# New graphics card

#### mattmns

I am not sure if PCIe was a typo, but I am using PCI.

I will check out those cards you suggested, thanks.

#### imabug

PCI and PCIe are two different board interfaces so you'll want to watch out for that while looking around. PCIe has been around for a couple of years now and most of the newer cards only come in PCIe. You might have to hunt around to find some PCI graphics cards.

#### mattmns

Oh, thanks for pointing that out, I would have probably never noticed until I got him and attempted to install it. My entire computer is about 5 years old, and I think I have PCI, but I guess I will have to make sure before I buy a new card. Thanks!

#### BoredNL

If you don't want to play video games, then why isn't your current video card good enough? Why spend any money at all?

If you do upgrade, I suggest you get a nice cheap card with dual monitor and video output. You can get an ATI 7000 that will run in linux for like 30 bucks (I'm not sure what the driver support for this is, but linux seems to run just fine with my ATI cards. This in includes my 9000 PRO and 9800XT. I haven't tried changing the resolution or anything though, if that's what the problem is with linux? I'm no linux expert).

If you want to go with nVidia, here's a few suggestions
1. $53 (from newegg): http://www.newegg.com/Product/Product.aspx?Item=N82E16814145136" -dual output -1 DVI output -1 VGA/D-Sub output -1 S-Video output -Good driver support for linux. -DX9 support -Vista Ready 2.$60 (from newegg): http://www.newegg.com/Product/ProductReview.aspx?Item=N82E16814133007"
- This is same as above, with the following differences:
- It has a 128-bit memory interface rather than 64-bit
- It has 256mb instead of 128mb of RAM
- It is fanless. (which is good if you want quiet, bad if you want to play games for hours)
- It has no DVI output, it's two VGA connectors.
This card is much better than the first suggestion, if you don't need DVI output and won't be playing video games for hours.
━━━━━━━━━━━━━━━━━━━━━━━━━━━━━━
● BRIEF A
Express the records from the line with "You are a GUI agent. The screenshot is 375×1035." up to and including the line with "Press Release (175, 333)" as a JSON list of strings, one string per line, with blank lines left out.

● INPUT MATERIAL
━━━━━━━━━━━━━━━━━━━━━━━━━━━━━━
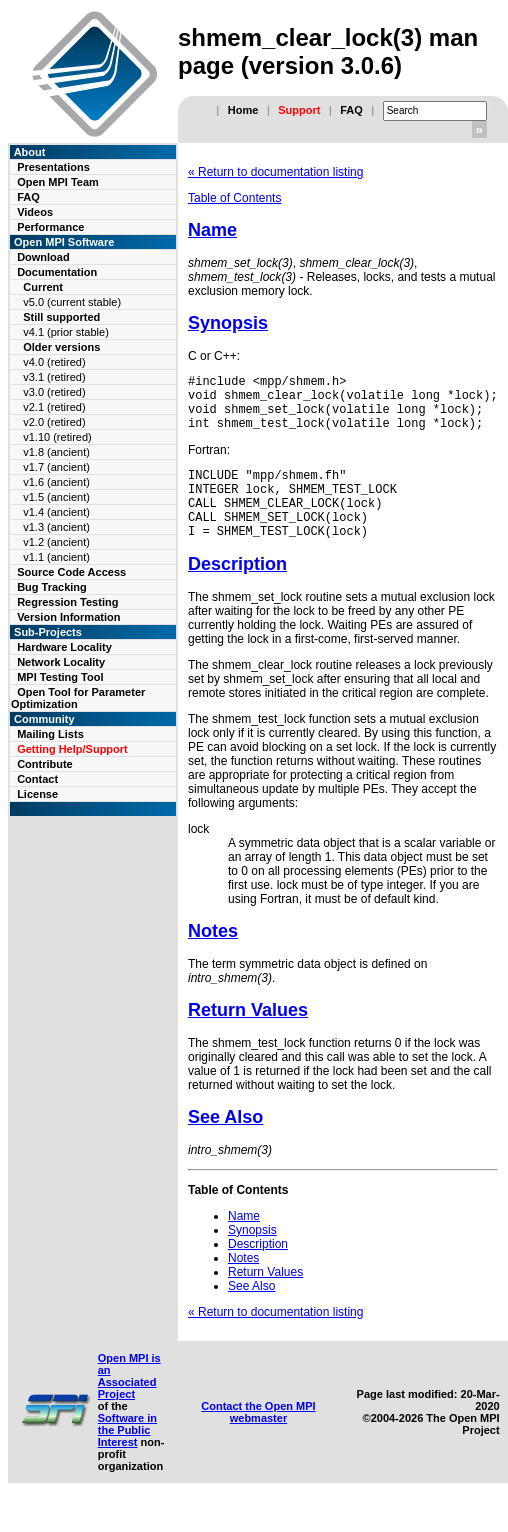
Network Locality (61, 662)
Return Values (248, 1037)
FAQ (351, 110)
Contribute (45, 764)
━━━━━━━━━━━━━━━━━━━━━━━━━━━━━━
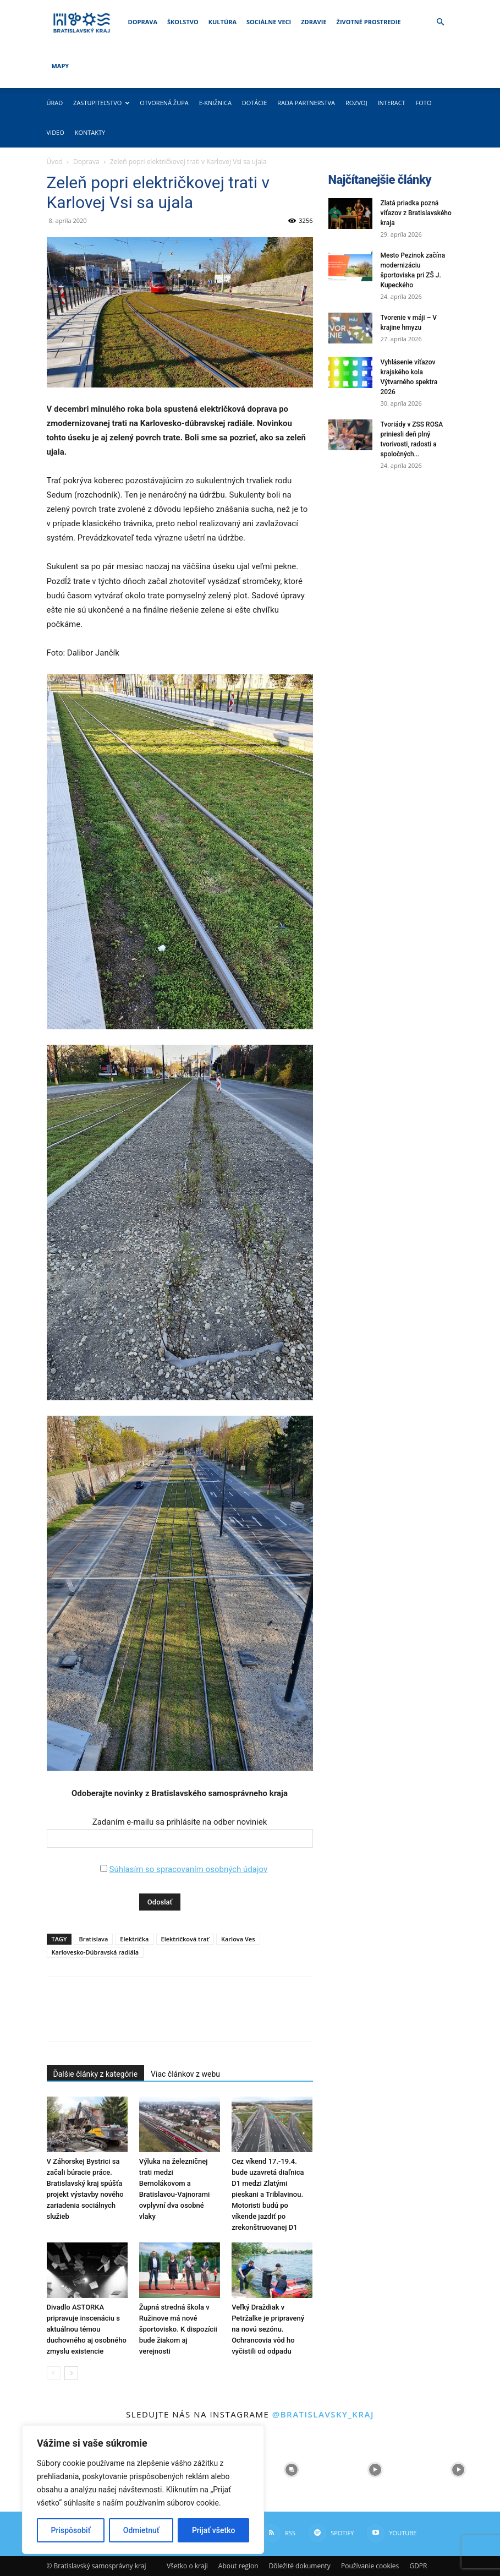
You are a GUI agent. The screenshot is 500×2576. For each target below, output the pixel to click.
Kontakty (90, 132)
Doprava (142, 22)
━━━━━━━━━━━━━━━━━━━━━━━━━━━━━━
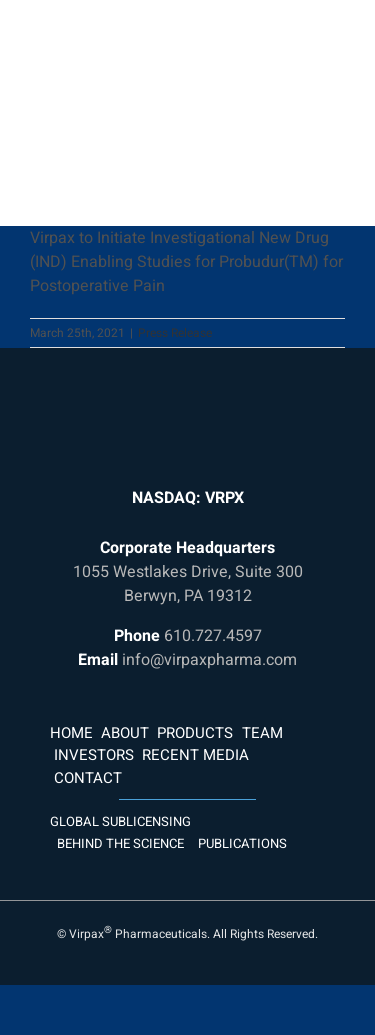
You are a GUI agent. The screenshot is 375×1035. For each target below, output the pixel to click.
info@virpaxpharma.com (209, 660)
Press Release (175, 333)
━━━━━━━━━━━━━━━━━━━━━━━━━━━━━━
● BRIEF B
Name every username that heads a post in the forum thread about a new graphics card, listing each one once.

● EXERCISE RESULT A
[
  "You are a GUI agent. The screenshot is 375×1035. For each target below, output the pixel to click.",
  "info@virpaxpharma.com (209, 660)",
  "Press Release (175, 333)"
]

● EXERCISE RESULT B
mattmns, imabug, BoredNL